Modified LED strips line the inside of the mask triggering the hardware and software cues throughout the various stages of the experience. The HoloLens impressive computing power orchestrates all these elements, synchronizing the software and hardware over a Bluetooth connection.The holographic experience, where the animated volumetric drawings appear in concert with particle simulations and spatial sounds, was sequenced and rendered in real time using Unity3D. To design it, Shawn started by familiarizing himself with a range of technologies. Drawings that started as volumetric digital sculptures in Tilt Brush were later refined using 2D digital inking to perfect the traditional lines and forms Hunt intended to express. The 3D drawings were further enhanced with purpose-built skeletal systems to create organic animation. Sound was also a key part of the experience, with custom sound design being implemented first, inspiring the timing and intensities for visuals rather than adding it at the end. The result is a powerfully synchronized audio-visual-mechanical experience.
“Art comes in many forms, can easily transcend cultures and utilize technology to become something new. Life is all about these infinite possibilities and combinations,” says Andy Klein, HoloLens Mixed Reality Designer.

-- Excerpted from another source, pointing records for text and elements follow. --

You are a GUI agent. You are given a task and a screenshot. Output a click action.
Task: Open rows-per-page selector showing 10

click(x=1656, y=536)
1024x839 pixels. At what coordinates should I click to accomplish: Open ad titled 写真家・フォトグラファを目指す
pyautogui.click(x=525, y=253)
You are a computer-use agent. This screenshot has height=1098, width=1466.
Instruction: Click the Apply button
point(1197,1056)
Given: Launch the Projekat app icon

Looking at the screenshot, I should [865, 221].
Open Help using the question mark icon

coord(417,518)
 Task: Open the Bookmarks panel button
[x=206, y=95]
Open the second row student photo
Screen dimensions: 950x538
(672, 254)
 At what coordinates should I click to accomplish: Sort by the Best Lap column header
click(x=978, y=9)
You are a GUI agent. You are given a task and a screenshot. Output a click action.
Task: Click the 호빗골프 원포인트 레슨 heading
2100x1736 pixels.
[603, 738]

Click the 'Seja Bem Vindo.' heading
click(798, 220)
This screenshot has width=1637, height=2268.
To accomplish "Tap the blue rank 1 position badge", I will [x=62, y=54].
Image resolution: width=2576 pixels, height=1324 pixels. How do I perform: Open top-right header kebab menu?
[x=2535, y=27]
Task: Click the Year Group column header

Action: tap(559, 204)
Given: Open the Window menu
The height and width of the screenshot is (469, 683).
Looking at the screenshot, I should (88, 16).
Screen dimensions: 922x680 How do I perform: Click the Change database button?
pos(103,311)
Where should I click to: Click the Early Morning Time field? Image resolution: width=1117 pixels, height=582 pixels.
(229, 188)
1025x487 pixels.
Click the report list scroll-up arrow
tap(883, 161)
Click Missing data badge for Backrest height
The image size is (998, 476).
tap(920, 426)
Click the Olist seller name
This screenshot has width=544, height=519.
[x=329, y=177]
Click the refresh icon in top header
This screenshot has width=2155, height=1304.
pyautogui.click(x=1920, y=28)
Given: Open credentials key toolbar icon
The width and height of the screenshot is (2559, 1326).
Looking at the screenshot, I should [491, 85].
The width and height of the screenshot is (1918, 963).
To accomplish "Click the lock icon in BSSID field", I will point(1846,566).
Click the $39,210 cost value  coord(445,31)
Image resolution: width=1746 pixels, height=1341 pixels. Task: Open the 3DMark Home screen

And that’s precisely what makes the Transformation Mask such an interesting use case for HoloLens and Mixed Reality Technology: Rather than separating artistic and technical functions, these were very closely blended throughout the conceptual, design and execution phases of the project. Just as the traditional indigenous masks blurred the line between human and animal, reality and myth, technology brings together human and machine, the physical and the virtual. It is clear that if we are to create compelling, engaging and inspiring content that also resonates culturally with audiences, that’s an approach that content makers would do well to learn from and adopt.